--- SUPPLIED DATA ---

--

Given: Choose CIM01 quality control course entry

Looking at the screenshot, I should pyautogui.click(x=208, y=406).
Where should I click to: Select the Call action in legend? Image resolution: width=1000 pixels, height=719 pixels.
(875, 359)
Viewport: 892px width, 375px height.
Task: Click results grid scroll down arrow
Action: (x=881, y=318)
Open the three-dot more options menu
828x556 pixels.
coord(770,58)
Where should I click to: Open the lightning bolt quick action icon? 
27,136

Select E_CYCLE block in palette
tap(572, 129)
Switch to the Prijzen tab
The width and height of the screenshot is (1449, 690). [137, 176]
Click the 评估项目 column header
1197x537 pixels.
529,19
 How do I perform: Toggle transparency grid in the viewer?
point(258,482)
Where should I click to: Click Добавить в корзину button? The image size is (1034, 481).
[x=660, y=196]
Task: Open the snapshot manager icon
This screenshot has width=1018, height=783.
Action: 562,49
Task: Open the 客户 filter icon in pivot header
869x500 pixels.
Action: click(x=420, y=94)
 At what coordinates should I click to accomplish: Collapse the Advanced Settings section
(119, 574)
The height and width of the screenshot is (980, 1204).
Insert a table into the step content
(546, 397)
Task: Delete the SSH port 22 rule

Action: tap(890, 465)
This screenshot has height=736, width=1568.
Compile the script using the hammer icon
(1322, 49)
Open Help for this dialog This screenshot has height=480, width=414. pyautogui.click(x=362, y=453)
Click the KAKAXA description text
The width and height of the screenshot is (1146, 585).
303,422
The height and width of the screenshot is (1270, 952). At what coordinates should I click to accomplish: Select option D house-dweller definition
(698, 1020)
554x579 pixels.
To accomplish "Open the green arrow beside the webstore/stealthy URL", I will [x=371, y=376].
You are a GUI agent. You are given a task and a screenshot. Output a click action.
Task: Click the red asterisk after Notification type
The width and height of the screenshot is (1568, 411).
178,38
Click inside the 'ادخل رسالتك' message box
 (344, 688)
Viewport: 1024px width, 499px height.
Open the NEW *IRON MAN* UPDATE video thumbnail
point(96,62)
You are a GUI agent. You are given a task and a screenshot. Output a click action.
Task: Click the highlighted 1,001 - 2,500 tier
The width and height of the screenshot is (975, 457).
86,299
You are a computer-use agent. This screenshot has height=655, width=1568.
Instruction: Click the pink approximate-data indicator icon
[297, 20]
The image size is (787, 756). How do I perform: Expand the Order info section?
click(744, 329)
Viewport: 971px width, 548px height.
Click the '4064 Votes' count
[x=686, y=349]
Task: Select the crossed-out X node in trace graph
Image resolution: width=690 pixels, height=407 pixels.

--

--- TASK PROMPT ---
Only the lines from the one containing "The width and height of the screenshot is (975, 457)." through the last line of the material belong in your answer; output them exactly.

--- FINAL ANSWER ---
The width and height of the screenshot is (975, 457).
86,299
You are a computer-use agent. This screenshot has height=655, width=1568.
Instruction: Click the pink approximate-data indicator icon
[297, 20]
The image size is (787, 756). How do I perform: Expand the Order info section?
click(744, 329)
Viewport: 971px width, 548px height.
Click the '4064 Votes' count
[x=686, y=349]
Task: Select the crossed-out X node in trace graph
Image resolution: width=690 pixels, height=407 pixels.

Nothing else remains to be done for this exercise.